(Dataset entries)

——

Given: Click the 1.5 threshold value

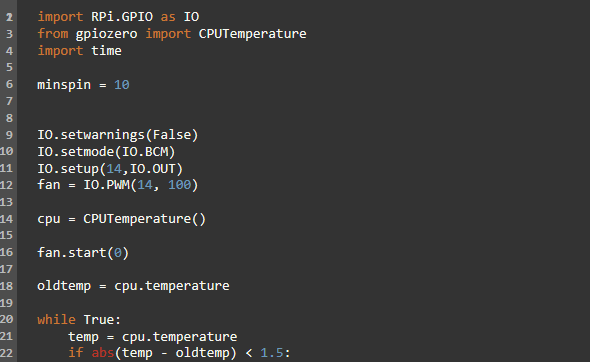Looking at the screenshot, I should [272, 353].
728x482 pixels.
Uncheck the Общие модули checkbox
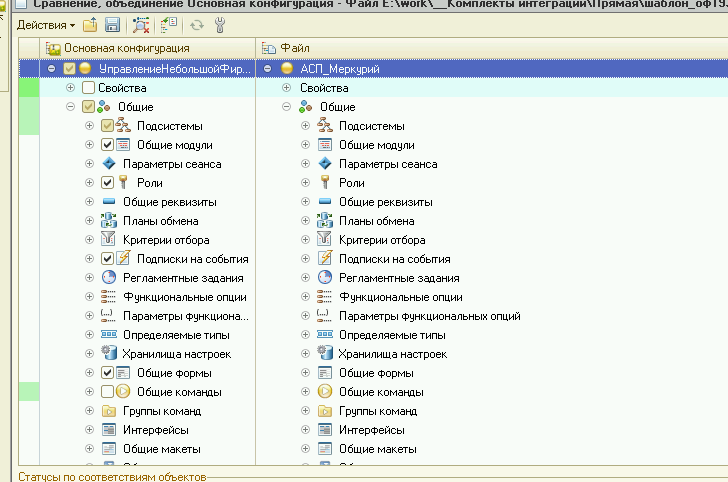coord(108,145)
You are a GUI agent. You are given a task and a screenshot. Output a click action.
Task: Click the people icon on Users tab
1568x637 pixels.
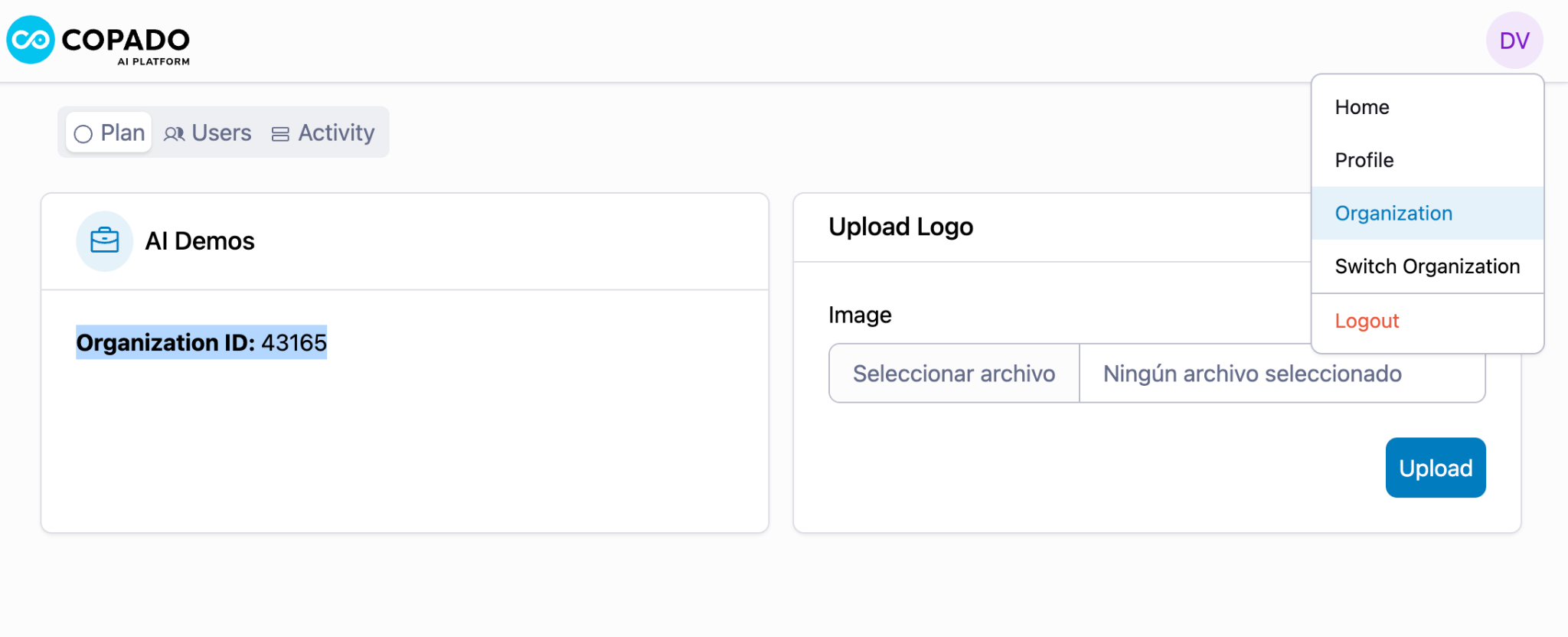[x=175, y=134]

——

**Assigned task**
The expected output is an exact copy of the lines from the one with "728x482 pixels." to the final line of the entries above, pictures excepted; please include both ends.

**Solution to this problem**
728x482 pixels.
Uncheck the Общие модули checkbox
coord(108,145)
You are a GUI agent. You are given a task and a screenshot. Output a click action.
Task: Click the people icon on Users tab
1568x637 pixels.
[x=175, y=134]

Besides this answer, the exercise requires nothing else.